When I finally lay down to go to sleep I couldn't help but think about all these kids, why they were here, and what they were running away from. The streets are tough, most people know that. Until you see it firsthand you can't fully appreciate the trials these kids face day after day. And unless you live it, you will never know what really goes on here.

New street kids were called virgins and although they had support from the experienced street kids, they were still expected to make their own way. To do that, you needed money to make it through the ranks. You could tell which kids were experienced; they made their money by selling things like drugs, glass pipes, hemp jewelry, and any other thing that might be needed by a street kid. I saw one kid drop a duffle bag on the ground by a group of his peers and unzip it; the bag over flowed with cigarette packs. He must have had three hundred packs easy, and at two dollars a pack that bag was empty in roughly fifteen minutes. He knew what he was doing. A few days later I witnessed the same thing in Portland. This is where every street kid wanted to be. Making money the easy way and making it fast. The virgins on the other hand, had it rough. They could spange for cash but that was only good for a meal and didn't really improve their existence in this place. They could steal or run drugs, amongst other things that did not require a capital investment, like prostitution, the one thing that bothered me the most. I had seen the fancy new Cadillacs with tinted windows stopping on the street to let a street kid get out. And I had seen them get picked up. That's the way it was; corruption is not restricted to any one class of people and sometimes they mix.

I tried to understand their position in life, but I'm not one of them. I arrived here by car, fully aware of my intensions for being here. I was secure in the fact that I had a way home and I had a home with family who loved me and treated me well.
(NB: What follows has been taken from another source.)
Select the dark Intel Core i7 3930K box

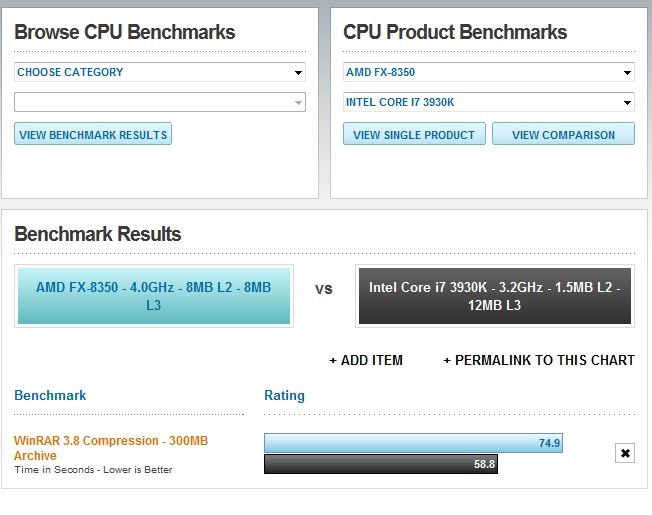pos(494,296)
These kids were lost to the world they were born into. This was their new world, far better than the last. They abandoned one cruel world for another, but it was a cruel world; one to which they could relate, a world that would take them in and accept them for the sole purpose of exploiting them. These were the ingredients that gave birth to the Manson family. I saw more than I could stomach in that city.
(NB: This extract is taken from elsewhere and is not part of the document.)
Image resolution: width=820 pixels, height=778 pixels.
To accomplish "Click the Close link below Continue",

Six years later to the month, far away from San Francisco, I laid my infant son down for a nap. The house was quiet and a breeze made its way through the windows. I lay down on the couch to clear my head and I started to daydream. I thought about those kids on Haight Street. I always worried about them, and I'd often pray for their safety, but on this day I missed them. Suddenly I felt the hardness of my heart grow soft. All the times I turned away or disregarded a person's plight came back to me. All those years of traveling came home to me.